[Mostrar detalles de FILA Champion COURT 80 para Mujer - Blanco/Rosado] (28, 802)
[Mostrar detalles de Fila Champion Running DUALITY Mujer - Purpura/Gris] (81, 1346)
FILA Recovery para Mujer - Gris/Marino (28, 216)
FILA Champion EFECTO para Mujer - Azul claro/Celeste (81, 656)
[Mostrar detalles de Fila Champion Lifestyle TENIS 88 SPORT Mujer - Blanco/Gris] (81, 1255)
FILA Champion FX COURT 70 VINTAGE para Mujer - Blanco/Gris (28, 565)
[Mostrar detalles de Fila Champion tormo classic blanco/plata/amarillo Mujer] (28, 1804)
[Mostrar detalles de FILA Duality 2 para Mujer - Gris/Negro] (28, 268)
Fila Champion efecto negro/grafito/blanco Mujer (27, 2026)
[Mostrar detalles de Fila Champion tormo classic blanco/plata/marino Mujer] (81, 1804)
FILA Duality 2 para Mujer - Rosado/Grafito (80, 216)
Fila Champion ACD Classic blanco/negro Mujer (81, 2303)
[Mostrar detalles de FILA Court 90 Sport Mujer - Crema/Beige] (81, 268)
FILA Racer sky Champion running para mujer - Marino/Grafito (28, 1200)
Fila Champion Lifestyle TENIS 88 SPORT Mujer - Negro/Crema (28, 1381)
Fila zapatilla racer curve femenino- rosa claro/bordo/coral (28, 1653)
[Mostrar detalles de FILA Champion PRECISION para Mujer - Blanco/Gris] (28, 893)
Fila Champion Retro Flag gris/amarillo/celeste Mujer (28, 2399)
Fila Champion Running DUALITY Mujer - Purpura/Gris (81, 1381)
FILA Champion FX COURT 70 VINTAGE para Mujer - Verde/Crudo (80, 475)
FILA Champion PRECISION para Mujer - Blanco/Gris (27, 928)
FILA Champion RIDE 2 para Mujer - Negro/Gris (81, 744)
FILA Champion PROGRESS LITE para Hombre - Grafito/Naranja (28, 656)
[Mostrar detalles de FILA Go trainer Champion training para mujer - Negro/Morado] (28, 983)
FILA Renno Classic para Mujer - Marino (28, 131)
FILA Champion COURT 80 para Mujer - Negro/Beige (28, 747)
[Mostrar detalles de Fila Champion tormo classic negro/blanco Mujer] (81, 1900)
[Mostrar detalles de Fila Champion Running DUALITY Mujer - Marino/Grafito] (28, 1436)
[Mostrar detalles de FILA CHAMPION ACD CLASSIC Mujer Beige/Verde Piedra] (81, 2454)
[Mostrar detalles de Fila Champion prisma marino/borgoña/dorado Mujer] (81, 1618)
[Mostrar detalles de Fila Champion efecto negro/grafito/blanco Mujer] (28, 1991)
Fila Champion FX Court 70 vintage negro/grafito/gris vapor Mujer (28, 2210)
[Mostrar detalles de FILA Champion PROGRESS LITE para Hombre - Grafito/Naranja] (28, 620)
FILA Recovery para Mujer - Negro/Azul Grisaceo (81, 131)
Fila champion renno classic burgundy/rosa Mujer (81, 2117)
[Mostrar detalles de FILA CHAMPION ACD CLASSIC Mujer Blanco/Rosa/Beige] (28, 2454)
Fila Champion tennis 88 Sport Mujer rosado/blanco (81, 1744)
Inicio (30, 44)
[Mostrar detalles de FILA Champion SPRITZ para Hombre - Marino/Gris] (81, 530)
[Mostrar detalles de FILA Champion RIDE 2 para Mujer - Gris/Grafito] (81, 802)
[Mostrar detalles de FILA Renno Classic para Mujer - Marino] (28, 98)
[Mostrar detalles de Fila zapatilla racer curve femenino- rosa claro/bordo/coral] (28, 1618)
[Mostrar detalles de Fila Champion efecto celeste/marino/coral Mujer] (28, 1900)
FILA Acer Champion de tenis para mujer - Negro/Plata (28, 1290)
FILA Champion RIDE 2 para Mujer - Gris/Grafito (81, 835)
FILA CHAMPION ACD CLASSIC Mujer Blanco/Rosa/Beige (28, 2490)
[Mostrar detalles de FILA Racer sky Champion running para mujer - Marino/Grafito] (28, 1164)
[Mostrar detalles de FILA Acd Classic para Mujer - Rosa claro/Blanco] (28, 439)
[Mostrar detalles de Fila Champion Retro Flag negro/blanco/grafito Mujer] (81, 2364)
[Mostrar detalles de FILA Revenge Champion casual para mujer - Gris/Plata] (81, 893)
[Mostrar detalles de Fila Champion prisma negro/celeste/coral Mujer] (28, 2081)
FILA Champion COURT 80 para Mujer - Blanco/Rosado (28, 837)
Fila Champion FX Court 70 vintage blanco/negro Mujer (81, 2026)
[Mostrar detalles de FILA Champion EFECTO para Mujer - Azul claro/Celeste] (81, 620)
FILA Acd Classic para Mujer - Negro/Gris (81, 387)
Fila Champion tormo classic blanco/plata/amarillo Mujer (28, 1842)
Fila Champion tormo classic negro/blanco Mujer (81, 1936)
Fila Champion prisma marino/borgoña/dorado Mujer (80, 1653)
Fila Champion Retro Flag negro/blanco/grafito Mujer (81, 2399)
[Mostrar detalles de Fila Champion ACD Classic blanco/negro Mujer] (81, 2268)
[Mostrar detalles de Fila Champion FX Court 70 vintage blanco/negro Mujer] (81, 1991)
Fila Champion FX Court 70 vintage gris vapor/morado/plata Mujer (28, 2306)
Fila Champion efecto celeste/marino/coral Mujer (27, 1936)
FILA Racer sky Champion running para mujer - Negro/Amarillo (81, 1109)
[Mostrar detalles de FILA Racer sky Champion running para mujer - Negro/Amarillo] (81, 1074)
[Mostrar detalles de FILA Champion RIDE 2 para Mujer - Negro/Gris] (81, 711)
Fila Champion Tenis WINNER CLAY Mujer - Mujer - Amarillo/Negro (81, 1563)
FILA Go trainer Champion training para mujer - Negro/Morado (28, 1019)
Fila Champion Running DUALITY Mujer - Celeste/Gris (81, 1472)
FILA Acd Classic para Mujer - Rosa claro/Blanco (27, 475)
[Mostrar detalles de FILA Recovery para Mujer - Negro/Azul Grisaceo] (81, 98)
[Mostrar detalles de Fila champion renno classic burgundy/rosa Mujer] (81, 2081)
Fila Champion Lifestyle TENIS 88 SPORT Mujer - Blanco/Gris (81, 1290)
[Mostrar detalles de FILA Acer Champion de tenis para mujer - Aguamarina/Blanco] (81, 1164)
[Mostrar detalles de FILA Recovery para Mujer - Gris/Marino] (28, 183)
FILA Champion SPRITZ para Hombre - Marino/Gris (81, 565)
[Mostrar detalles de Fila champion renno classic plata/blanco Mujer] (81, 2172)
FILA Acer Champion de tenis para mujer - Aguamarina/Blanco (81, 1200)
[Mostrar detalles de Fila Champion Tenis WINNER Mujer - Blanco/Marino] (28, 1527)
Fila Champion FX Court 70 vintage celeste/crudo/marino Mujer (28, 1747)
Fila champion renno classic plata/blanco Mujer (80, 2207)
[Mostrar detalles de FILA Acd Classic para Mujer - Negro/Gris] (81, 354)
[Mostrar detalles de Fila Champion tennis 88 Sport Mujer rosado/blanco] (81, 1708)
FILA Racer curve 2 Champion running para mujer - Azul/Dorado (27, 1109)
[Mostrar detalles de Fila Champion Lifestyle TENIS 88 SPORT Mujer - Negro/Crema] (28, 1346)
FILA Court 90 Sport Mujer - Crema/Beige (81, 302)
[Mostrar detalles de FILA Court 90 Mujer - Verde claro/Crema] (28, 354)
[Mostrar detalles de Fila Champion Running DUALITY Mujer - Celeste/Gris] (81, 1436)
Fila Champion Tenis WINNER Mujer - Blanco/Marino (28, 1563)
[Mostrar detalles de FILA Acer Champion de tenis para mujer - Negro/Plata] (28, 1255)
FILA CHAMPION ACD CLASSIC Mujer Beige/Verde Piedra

──────

Exercise | Give again, exactly as written, the lines running from the first line of the data above through the line that contains "FILA Recovery para Mujer - Gris/Marino (28, 216)".

Problem solution |
[Mostrar detalles de FILA Champion COURT 80 para Mujer - Blanco/Rosado] (28, 802)
[Mostrar detalles de Fila Champion Running DUALITY Mujer - Purpura/Gris] (81, 1346)
FILA Recovery para Mujer - Gris/Marino (28, 216)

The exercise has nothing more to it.